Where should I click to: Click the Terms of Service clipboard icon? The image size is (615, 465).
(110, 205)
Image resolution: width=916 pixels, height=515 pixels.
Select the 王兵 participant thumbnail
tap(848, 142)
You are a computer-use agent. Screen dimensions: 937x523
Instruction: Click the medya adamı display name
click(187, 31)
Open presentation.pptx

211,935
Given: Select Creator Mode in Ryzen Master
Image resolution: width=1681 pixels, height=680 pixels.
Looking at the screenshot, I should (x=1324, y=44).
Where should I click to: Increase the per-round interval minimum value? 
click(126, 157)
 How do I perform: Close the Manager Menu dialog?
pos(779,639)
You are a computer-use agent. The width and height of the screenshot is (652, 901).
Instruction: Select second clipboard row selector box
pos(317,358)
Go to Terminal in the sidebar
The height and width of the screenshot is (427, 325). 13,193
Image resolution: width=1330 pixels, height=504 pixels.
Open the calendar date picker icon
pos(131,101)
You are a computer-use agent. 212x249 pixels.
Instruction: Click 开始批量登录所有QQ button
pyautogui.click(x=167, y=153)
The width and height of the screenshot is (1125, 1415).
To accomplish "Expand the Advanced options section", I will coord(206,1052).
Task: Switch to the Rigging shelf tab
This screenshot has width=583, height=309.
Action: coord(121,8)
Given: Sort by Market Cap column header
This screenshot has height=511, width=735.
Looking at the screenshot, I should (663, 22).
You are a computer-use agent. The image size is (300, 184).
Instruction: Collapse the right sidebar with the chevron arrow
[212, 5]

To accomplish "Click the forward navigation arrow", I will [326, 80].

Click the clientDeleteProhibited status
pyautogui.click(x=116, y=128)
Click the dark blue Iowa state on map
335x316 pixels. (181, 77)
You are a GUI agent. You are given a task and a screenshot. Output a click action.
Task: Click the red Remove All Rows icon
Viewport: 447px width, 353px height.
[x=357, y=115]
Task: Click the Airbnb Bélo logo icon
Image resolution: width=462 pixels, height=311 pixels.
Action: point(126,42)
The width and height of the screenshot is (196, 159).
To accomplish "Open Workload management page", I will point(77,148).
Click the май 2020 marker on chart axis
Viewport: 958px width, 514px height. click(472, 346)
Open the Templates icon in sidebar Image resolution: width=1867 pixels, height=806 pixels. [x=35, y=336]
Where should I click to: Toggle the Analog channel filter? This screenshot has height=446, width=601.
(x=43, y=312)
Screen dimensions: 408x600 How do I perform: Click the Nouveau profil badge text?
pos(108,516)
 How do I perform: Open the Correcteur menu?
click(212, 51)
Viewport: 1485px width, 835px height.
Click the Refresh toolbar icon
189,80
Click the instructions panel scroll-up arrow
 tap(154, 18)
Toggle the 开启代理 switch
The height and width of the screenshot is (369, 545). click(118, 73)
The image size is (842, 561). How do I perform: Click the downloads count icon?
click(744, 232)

======

Finde in den Einträgen oben jede Zeile, in der das Wort „Select“ vorkommt, und gib diese Zeilen vollständig wieder.

**Antwort:**
Select the 王兵 participant thumbnail
Given: Select Creator Mode in Ryzen Master
Instruction: Select second clipboard row selector box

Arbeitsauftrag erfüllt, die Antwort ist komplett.